● **THE EXERCISE**
Reproduce the following data verbatim, line for line.

● **PROVIDED INFORMATION**
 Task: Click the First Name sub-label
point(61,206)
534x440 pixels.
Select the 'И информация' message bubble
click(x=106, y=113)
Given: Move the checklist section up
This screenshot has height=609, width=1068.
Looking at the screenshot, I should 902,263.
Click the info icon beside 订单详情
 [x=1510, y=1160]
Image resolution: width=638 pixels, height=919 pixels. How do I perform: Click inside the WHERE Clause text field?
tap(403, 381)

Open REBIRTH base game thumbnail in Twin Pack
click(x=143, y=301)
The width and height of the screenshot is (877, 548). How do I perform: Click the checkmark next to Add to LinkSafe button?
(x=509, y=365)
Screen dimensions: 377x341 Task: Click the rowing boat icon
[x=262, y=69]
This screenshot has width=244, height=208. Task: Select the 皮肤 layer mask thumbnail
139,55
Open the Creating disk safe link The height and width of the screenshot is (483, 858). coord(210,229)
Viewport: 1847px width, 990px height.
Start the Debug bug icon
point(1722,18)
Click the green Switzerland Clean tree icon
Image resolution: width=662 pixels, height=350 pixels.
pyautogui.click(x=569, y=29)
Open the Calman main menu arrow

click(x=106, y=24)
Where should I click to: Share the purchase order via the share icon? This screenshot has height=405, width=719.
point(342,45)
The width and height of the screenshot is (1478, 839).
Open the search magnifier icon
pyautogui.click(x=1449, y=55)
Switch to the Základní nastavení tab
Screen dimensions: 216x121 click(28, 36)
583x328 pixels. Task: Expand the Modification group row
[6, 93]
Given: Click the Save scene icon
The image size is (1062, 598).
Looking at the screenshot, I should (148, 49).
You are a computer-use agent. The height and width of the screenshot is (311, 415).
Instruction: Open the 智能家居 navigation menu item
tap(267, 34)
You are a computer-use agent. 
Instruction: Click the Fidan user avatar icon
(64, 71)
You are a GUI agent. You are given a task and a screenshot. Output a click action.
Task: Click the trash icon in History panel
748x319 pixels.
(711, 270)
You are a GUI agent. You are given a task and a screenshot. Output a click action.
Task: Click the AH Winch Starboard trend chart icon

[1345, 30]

● **OUTPUT**
 Task: Click the First Name sub-label
point(61,206)
534x440 pixels.
Select the 'И информация' message bubble
click(x=106, y=113)
Given: Move the checklist section up
This screenshot has height=609, width=1068.
Looking at the screenshot, I should 902,263.
Click the info icon beside 订单详情
 [x=1510, y=1160]
Image resolution: width=638 pixels, height=919 pixels. How do I perform: Click inside the WHERE Clause text field?
tap(403, 381)

Open REBIRTH base game thumbnail in Twin Pack
click(x=143, y=301)
The width and height of the screenshot is (877, 548). How do I perform: Click the checkmark next to Add to LinkSafe button?
(x=509, y=365)
Screen dimensions: 377x341 Task: Click the rowing boat icon
[x=262, y=69]
This screenshot has width=244, height=208. Task: Select the 皮肤 layer mask thumbnail
139,55
Open the Creating disk safe link The height and width of the screenshot is (483, 858). coord(210,229)
Viewport: 1847px width, 990px height.
Start the Debug bug icon
point(1722,18)
Click the green Switzerland Clean tree icon
Image resolution: width=662 pixels, height=350 pixels.
pyautogui.click(x=569, y=29)
Open the Calman main menu arrow

click(x=106, y=24)
Where should I click to: Share the purchase order via the share icon? This screenshot has height=405, width=719.
point(342,45)
The width and height of the screenshot is (1478, 839).
Open the search magnifier icon
pyautogui.click(x=1449, y=55)
Switch to the Základní nastavení tab
Screen dimensions: 216x121 click(28, 36)
583x328 pixels. Task: Expand the Modification group row
[6, 93]
Given: Click the Save scene icon
The image size is (1062, 598).
Looking at the screenshot, I should (148, 49).
You are a computer-use agent. The height and width of the screenshot is (311, 415).
Instruction: Open the 智能家居 navigation menu item
tap(267, 34)
You are a computer-use agent. 
Instruction: Click the Fidan user avatar icon
(64, 71)
You are a GUI agent. You are given a task and a screenshot. Output a click action.
Task: Click the trash icon in History panel
748x319 pixels.
(711, 270)
You are a GUI agent. You are given a task and a screenshot. Output a click action.
Task: Click the AH Winch Starboard trend chart icon

[1345, 30]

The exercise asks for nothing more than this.